Mit Zuversicht ins „Spiel der Spiele“

Das Endspiel im Visier: Kristof Schwarz will mit den NOMA-Basketballern am Samstag den nächsten Schritt in diese Richtung machen.
Das Endspiel im Visier: Kristof Schwarz will mit den NOMA-Basketballern am Samstag den nächsten Schritt in diese Richtung machen.
Foto: Michael May IKZ

Iserlohn..  Drittes Kapitel im Iserlohner Play-off-Märchen: Zum ersten Pro-B-Halbfinalspiel erwarten die NOMA-Basketballer am heutigen Samstag den SC Rist Wedel in der Hemberghalle. Der Zweite der Nordstaffel dürfte fraglos der bislang dickste Brocken für die Kangaroos im Kampf um das Meisterbanner werden.

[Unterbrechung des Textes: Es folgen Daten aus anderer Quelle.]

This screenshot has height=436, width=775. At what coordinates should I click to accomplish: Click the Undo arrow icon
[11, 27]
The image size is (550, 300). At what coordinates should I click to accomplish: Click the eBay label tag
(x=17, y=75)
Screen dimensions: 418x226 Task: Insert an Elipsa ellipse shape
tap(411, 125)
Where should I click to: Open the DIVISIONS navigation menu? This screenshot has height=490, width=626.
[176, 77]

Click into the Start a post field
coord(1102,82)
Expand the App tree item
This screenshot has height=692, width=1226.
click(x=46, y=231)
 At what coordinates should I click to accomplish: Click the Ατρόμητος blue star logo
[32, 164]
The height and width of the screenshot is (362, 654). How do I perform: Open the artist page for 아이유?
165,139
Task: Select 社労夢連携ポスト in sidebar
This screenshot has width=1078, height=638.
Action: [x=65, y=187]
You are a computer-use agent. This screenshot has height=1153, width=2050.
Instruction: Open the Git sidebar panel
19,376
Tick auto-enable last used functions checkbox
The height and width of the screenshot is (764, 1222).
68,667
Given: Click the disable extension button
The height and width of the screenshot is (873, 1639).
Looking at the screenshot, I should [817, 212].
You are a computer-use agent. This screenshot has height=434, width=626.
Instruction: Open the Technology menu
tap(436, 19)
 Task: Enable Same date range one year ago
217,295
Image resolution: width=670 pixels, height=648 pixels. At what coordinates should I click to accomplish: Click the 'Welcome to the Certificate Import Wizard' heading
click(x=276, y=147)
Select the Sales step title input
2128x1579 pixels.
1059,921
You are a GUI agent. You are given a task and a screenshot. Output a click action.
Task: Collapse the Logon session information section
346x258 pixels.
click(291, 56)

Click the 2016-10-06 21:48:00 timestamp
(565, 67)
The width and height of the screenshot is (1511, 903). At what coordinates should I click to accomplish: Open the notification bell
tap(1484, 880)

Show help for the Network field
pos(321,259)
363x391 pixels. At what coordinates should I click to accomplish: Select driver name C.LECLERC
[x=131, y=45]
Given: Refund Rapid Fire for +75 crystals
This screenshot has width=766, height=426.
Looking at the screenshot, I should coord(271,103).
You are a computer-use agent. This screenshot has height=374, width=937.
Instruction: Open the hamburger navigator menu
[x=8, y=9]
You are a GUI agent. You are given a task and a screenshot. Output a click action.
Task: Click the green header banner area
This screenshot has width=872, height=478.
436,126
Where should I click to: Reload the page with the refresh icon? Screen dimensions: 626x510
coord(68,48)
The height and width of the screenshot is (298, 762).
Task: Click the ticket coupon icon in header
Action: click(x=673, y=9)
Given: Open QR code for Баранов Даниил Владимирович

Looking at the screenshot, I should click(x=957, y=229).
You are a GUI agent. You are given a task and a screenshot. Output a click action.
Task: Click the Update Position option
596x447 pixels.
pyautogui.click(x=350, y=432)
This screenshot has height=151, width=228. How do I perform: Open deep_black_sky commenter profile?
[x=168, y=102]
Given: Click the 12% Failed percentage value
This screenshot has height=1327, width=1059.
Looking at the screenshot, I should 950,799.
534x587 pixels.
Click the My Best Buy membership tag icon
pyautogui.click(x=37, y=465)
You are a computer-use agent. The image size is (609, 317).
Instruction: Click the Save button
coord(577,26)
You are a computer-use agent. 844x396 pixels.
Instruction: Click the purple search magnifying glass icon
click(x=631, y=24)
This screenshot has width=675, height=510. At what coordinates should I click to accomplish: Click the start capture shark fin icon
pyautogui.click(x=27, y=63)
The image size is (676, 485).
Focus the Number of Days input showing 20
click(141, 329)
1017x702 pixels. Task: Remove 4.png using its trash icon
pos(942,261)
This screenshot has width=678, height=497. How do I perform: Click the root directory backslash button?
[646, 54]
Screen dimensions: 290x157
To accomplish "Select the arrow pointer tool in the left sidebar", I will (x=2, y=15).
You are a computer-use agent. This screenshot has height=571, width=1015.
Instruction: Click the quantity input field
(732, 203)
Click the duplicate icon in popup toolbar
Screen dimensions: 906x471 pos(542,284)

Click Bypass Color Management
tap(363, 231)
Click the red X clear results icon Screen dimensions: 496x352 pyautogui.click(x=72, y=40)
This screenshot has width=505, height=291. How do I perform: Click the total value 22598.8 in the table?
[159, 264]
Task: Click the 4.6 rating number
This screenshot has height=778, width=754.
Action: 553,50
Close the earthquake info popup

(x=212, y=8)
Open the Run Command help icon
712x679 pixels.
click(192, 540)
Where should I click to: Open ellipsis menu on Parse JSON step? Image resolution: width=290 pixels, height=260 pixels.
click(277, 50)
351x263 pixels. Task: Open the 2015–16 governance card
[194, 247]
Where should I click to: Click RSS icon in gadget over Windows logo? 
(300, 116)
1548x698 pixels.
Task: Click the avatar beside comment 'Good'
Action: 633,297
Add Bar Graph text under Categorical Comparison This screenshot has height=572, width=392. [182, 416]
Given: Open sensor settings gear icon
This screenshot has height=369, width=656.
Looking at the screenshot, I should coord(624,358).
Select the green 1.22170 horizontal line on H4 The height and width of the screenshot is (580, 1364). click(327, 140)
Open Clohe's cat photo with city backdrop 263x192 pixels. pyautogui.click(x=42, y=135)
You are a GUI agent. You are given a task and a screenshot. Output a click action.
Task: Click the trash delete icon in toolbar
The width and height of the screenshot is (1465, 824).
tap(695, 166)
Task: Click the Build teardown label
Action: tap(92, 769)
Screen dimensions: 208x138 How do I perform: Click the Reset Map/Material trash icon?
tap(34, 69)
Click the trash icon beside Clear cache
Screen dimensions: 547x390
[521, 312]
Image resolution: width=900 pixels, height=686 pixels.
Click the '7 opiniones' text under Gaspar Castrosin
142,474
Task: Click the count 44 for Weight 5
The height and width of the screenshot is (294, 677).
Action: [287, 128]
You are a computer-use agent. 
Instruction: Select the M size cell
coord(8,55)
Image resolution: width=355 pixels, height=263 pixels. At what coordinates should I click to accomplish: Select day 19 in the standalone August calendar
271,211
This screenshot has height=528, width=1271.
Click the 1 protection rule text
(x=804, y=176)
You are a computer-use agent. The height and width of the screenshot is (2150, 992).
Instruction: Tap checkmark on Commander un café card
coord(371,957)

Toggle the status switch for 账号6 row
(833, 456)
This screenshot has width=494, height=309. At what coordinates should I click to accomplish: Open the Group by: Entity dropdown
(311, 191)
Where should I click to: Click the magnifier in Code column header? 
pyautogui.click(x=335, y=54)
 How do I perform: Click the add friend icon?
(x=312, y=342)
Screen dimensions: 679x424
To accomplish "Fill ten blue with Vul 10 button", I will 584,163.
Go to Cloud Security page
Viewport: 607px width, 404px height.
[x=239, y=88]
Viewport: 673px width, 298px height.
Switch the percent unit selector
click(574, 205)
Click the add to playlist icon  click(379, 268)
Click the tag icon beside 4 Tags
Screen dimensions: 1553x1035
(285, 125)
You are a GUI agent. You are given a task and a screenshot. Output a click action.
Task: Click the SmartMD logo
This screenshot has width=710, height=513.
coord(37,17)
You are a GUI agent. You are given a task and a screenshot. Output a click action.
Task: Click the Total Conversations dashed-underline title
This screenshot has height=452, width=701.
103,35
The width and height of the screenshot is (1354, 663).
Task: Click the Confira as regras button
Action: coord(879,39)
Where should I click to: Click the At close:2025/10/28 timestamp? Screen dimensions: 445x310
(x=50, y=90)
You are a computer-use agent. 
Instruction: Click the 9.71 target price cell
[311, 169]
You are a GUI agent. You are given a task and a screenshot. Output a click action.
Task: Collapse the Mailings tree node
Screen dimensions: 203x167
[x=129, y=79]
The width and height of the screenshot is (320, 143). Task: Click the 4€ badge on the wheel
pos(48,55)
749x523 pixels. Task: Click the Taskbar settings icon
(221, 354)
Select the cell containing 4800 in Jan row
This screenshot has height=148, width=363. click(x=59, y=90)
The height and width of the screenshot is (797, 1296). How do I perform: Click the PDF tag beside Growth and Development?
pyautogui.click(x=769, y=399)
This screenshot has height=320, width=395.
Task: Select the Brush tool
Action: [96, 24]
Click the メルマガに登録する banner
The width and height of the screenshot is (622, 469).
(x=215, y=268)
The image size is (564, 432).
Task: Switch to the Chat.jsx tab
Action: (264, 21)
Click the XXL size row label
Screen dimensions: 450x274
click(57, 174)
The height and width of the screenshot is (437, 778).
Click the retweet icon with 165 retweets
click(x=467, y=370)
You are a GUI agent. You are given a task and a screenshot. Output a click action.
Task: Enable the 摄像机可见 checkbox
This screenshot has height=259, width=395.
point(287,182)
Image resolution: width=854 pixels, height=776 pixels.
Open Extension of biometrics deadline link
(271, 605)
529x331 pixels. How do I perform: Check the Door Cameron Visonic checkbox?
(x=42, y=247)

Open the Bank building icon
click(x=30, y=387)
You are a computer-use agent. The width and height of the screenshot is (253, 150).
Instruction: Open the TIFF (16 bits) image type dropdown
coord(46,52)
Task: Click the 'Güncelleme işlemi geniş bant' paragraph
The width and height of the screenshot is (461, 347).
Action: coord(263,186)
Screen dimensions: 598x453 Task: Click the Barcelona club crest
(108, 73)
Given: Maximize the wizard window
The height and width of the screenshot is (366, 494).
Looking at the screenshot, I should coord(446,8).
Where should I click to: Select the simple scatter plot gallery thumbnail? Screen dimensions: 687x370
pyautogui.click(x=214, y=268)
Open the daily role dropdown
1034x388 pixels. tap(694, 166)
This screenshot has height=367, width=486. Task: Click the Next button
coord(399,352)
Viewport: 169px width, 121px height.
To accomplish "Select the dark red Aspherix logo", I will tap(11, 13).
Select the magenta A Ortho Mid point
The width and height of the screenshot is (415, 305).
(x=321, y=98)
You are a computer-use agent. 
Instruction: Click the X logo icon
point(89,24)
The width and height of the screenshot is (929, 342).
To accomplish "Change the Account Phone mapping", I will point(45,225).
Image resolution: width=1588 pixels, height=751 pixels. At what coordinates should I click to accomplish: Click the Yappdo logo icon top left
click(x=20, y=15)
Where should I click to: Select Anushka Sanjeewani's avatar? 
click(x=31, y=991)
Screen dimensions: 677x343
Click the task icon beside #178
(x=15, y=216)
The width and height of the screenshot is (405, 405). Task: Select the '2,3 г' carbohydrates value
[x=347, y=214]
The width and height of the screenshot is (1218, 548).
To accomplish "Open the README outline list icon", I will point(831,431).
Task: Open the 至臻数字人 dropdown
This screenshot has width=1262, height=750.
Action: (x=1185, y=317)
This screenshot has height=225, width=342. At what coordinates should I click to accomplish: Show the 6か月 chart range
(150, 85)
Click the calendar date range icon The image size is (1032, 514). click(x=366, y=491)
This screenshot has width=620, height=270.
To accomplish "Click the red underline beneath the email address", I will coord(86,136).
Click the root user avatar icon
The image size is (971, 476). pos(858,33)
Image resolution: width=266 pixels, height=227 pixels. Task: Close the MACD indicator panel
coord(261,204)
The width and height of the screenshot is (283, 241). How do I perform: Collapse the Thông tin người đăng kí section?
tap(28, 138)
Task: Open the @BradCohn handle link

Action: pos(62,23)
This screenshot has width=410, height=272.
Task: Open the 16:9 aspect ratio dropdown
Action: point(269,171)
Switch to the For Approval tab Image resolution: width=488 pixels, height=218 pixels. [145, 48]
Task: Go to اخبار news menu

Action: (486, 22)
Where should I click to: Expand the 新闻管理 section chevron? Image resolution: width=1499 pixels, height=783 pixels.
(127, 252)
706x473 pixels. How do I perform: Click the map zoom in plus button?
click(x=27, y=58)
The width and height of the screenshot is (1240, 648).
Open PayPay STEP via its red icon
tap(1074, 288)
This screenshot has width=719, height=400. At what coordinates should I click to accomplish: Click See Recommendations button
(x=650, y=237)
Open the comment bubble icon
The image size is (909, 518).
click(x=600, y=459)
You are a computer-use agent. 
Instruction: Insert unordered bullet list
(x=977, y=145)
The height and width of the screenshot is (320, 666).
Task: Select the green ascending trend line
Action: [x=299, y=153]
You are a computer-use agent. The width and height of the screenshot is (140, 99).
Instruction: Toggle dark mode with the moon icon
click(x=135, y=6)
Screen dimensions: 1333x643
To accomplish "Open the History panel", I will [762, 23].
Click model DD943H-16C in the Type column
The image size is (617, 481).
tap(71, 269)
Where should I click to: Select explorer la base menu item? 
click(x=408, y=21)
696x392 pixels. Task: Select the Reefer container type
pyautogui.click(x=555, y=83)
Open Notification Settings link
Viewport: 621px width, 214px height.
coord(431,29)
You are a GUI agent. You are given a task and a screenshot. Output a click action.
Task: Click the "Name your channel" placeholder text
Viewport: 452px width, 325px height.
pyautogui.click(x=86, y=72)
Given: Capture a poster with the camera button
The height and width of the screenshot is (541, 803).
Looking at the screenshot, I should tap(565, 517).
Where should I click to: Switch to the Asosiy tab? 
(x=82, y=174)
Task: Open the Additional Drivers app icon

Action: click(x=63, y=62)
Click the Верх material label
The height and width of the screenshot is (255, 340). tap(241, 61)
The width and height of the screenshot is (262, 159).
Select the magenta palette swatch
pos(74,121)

„Wedel hat einen US-Trainer und spielt dementsprechend sehr strukturiert und diszipliniert“, hat Matthias Grothe, Trainer der Gastgeber, beobachtet. Für die Offensivpower bei den Gästen sorgt das allerdings meist über 30 Minuten beanspruchte Dreigestirn Watkins, Spearman, Roquette, für deren Abschlüsse der Rest der Mannschaft arbeiten muss.

„Es wird darauf ankommen, alle in ihrem Wirkungskreis einzuschränken. Ausschalten kann man diese Topleute nicht“, macht der Iserlohner Coach deutlich. Bei Ballgewinnen wird es dann darum gehen, ins Laufen zu kommen, so wie das auch über weite Teile zuletzt in Dresden gelungen ist.

Die Gäste aus dem hohen Norden, Kooperationspartner des Pro-A-Klubs Hamburg Towers, setzen zwar auf eine größere Rotation als die Sachsen, dennoch soll der große Iserlohner Kader wieder die Trumpfkarte in diesem wohl bislang bedeutendsten Spiel der Vereinsgeschichte sein, zu dem die Kangaroos erstmals seit Ende Februar wieder in Bestbesetzung (also auch mit Niklas Geske) antreten können.

„Ich bin verhalten optimistisch“, gewährt Matthias Grothe vor der Partie einen Einblick und akzeptiert sogar eine leichte Favoritenrolle für dieses Spiel. Alle Akteure sind fit und wirken sehr fokussiert auf diese Knüllerpartie. Den Beschluss, dass die Mannschaft nur dann in die Pro A aufsteigen wird, wenn sie das Endspiel erreicht, teilen die Akteure. „Wir sind doch alle zu sehr Sportler und brauchen auch die Euphorie einer sportlichen Qualifikation. Die Pro A würde ein echtes Abenteuer, bei dem wir alles mitnehmen müssen, was geht. Und dazu gehört aus, dass wir nicht durch das Hintertürchen aufsteigen“, sagt NOMA-Coach Grothe. Wer den Trainer kennt, weiß aber auch, dass er alles dafür tun wird, dass sein Team eine sportlich positive Lösung herbeiführt und die Vereinsführung vor eine echte Herausforderung stellt.

Ein Sieg gleich zum Auftakt gegen Rist Wedel dürfte dabei wohl der entscheidende Baustein sein, denn die bislang noch recht kurze Play-off-Erfahrung der Iserlohner hat gezeigt, dass gerade die erste Partie von entscheidender Bedeutung ist. „Ich würde fast sagen, dass die Chancen nach einem Sieg sechzig zu vierzig stehen“, bestätigt Matthias Grothe.
NOMA Iserlohn - SC Rist Wedel
Sa., 19.30 Uhr, Hemberghalle
NOMA-Kader: R. Dahmen, Schwarz, J. Dahmen, Geske, Grof, Jackman, Keßen, Rostek, Reuter, Kavanaugh, Krume, Opitz.
Der Weg ins Halbfinale - NOMA: 71:62 (A) Dresden, 73:73 (H) Dresden, 70:68 (A) Braunschweig, 76:69 (H) Braunschweig. - Rist: 73:72 (A) Leipzig, 76:63 (H) Leipzig, 90:71 (H) Schwelm, 63:74 (A) Schwelm, 104:66 (H) Schwelm.